Between 1927 and 2010, more than one hundred eruptions of Piton de la Fournaise produced ~1 km3 of lava, and the volcano’s summit collapsed twice (in 1931 and 2007). These lavas display, respectively, 20 and 65 % of the Sr–Nd and the Pb isotope ranges reported for La Reunion volcanoes over their known eruptive record (3.8 Ma). Variations in major and trace element concentrations and Sr–Pb isotopes do not define a temporal trend at the scale of the century, but display systematic short-term cyclic fluctuations. The positive correlation between 87Sr/86Sr and ratios of trace elements that are more versus less incompatible during partial melting of the mantle (e.g., Nd/Sm, La/Sm) probably results from the sampling of small-scale heterogeneities within the plume source. Changes in the degree of melting and/or crystallization are debated, but these appear ultimately linked to source properties. Lead isotopes do not co-vary with Sr isotopes, in part because of the partitioning of Pb into dense metallic phases that are preferentially sampled during high-flux eruptions.
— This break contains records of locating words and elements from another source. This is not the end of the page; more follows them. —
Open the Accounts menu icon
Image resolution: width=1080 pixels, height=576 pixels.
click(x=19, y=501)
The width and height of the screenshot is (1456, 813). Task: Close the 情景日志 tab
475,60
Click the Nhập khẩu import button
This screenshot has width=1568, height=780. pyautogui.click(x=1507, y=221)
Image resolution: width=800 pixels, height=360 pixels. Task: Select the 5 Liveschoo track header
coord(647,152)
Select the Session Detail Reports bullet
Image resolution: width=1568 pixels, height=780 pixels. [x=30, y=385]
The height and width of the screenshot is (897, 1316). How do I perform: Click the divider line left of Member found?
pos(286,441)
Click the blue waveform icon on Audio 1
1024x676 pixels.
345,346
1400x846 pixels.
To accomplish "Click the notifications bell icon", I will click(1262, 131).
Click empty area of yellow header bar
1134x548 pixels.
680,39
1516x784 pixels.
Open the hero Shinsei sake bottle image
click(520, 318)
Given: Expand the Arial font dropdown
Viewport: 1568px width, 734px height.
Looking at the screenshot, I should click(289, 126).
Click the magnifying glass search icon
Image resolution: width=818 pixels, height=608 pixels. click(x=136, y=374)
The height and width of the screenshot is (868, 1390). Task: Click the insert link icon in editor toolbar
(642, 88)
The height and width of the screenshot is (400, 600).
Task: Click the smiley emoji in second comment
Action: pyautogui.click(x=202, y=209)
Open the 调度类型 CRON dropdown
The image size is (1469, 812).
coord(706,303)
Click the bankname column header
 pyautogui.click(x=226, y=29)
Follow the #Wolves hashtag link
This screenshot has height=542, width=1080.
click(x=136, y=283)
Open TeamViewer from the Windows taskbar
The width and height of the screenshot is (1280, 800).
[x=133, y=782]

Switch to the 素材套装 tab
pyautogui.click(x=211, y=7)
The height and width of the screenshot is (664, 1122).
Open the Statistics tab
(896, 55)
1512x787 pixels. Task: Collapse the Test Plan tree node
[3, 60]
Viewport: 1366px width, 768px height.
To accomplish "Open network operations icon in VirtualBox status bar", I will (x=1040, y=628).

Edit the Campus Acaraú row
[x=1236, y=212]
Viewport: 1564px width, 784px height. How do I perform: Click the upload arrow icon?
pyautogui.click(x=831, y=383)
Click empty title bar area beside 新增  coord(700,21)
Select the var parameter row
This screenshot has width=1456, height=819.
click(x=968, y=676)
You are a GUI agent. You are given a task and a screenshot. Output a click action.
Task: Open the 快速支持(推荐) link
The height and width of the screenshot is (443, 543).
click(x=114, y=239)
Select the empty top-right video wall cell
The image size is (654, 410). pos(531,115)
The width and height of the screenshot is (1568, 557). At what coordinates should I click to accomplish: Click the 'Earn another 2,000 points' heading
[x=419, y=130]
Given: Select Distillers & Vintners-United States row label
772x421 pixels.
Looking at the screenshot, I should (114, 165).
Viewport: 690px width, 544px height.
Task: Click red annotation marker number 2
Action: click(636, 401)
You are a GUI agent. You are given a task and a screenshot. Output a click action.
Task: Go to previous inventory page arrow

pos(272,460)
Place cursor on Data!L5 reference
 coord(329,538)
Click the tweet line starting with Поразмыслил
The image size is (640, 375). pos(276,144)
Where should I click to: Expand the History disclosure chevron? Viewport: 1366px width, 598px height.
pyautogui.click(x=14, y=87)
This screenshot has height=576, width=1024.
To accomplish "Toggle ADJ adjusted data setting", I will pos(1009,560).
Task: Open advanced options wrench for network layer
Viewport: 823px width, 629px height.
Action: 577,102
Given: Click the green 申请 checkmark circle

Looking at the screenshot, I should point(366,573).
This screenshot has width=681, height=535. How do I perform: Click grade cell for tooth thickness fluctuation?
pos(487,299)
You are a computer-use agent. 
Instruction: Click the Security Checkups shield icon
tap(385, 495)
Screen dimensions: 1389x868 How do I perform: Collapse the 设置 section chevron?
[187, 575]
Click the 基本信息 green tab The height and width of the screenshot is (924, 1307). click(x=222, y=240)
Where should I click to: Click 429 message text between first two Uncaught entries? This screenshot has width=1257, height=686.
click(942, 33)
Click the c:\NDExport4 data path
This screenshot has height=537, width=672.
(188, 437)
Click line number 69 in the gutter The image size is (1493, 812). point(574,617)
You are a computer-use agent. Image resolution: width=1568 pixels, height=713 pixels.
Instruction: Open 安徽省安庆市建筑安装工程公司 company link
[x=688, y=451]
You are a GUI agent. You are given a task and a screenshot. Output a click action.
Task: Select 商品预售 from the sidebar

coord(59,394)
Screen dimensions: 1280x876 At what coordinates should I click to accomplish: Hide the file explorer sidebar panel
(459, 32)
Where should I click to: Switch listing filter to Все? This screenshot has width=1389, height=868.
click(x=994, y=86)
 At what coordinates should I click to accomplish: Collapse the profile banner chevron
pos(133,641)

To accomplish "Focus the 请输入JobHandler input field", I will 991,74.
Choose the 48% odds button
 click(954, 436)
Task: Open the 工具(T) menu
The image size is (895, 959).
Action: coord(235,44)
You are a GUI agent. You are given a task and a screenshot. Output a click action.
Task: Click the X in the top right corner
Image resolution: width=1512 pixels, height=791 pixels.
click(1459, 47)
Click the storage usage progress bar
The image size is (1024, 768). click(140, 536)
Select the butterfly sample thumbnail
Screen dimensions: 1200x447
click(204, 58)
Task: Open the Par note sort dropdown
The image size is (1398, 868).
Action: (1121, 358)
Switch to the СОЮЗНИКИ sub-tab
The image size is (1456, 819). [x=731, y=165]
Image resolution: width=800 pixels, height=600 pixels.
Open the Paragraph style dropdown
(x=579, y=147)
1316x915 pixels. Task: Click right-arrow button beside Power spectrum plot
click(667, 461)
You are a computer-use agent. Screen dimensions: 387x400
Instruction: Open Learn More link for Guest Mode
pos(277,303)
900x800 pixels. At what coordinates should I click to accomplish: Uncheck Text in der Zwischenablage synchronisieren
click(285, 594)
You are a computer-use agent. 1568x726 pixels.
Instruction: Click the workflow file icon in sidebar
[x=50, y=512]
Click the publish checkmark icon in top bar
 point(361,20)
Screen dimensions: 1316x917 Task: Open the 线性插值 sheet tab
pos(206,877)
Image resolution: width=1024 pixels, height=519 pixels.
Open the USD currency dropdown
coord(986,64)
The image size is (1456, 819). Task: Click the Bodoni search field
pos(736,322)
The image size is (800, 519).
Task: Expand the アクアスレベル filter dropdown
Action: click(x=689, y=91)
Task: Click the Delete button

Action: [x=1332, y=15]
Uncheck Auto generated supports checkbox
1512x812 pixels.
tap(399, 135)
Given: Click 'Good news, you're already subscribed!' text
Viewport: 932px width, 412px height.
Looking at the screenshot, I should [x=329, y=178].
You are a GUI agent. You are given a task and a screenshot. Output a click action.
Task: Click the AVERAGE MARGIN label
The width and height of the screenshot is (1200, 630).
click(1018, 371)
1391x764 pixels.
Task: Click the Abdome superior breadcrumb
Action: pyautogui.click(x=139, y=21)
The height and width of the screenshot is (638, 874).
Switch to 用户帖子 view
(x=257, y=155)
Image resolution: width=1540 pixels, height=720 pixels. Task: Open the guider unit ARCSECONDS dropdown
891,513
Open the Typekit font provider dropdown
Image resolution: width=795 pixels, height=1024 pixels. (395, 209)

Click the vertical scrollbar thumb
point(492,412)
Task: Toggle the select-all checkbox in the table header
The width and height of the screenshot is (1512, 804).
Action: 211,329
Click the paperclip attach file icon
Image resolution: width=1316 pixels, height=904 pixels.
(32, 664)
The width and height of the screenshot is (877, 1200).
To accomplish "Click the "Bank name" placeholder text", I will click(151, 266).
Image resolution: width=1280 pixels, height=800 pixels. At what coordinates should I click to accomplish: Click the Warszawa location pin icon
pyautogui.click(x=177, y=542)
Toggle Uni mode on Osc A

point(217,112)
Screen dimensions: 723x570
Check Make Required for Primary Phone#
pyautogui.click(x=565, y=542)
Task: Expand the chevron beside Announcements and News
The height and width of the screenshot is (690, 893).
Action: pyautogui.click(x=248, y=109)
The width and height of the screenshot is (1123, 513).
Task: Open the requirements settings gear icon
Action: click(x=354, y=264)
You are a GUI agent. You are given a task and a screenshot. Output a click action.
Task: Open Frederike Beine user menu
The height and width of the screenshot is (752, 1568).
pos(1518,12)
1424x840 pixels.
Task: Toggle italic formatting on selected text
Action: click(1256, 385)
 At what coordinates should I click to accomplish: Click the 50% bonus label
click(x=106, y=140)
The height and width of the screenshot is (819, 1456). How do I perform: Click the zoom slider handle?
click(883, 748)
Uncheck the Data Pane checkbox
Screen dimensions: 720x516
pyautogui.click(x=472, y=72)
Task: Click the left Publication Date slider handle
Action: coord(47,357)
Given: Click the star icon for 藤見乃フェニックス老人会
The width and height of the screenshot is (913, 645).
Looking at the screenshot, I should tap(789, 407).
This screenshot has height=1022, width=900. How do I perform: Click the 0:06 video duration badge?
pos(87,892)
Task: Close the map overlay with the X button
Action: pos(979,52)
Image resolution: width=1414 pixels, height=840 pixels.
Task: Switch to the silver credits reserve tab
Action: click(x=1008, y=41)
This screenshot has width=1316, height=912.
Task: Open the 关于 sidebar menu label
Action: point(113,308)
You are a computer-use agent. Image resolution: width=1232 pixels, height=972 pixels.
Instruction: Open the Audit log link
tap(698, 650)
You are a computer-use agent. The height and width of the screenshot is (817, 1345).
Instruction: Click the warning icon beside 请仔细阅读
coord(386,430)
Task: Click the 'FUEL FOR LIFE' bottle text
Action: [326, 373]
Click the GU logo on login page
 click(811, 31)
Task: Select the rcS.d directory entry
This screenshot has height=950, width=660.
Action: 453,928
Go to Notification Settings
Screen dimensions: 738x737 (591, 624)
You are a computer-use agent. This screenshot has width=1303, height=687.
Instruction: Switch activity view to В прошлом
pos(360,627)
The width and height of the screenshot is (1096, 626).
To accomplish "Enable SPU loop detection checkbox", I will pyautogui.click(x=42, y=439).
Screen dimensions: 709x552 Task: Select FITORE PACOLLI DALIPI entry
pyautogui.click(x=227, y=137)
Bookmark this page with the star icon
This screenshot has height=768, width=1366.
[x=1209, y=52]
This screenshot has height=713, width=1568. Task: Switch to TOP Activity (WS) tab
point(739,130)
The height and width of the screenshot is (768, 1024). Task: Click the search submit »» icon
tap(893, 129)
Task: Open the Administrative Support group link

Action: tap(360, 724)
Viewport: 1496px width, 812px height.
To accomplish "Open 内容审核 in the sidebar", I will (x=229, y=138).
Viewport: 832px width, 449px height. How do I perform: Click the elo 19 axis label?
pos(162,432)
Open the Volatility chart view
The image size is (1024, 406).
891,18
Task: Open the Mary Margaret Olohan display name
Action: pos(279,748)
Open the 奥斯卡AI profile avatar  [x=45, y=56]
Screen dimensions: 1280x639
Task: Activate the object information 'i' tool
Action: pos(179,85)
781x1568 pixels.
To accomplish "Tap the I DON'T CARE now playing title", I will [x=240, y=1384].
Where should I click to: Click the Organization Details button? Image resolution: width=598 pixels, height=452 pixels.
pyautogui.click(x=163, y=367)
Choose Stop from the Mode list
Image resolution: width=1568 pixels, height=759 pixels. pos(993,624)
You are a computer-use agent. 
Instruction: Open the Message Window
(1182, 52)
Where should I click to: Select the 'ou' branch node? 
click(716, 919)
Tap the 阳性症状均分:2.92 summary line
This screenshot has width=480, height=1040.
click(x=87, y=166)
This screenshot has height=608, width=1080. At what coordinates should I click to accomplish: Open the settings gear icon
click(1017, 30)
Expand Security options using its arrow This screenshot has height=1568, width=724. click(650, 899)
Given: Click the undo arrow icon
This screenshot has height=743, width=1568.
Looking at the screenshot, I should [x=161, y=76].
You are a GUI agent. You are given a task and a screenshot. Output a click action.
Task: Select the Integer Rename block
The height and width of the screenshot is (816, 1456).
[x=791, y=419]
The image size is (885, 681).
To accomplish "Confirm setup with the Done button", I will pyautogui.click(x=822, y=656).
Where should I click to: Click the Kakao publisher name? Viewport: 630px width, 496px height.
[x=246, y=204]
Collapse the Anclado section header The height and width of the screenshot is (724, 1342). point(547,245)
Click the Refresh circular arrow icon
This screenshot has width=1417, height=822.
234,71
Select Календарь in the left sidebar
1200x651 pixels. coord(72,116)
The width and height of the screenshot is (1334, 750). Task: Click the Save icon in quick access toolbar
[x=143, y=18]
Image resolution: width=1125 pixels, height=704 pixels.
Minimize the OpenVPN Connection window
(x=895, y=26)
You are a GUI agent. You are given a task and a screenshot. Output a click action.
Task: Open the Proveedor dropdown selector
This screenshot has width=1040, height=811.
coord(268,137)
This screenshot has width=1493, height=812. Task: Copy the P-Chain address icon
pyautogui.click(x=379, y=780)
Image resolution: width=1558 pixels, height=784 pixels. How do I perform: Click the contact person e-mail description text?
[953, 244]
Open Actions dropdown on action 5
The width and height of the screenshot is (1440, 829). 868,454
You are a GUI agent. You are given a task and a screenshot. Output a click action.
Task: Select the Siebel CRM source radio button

Taken together, Sr–Nd–Pb–Os–Th isotopes do not support contamination of magma with genetically unrelated components, such as the underlying Indian oceanic crust, mantle lithosphere, seawater, or seawater-altered lavas. Yet, in some rare cases (e.g. the 1998 Hudson eruption), the compositional patterns suggest that the parental magma assimilated older volcanic products within the edifice, such as crystal cumulates and/or interstitial differentiated melts. The geochemical fluctuations over the 1927–2010 time period constrain the residence time of magma in the shallow reservoir to 10–30 years and its size to 0.1–0.3 km3. The magma residence time during the course of the long-lived 1998 eruption is estimated to be an order of magnitude shorter, but the reservoir was probably of similar size. Instead, the shorter magma residence for the 1998 eruption was probably due to a higher magma flux.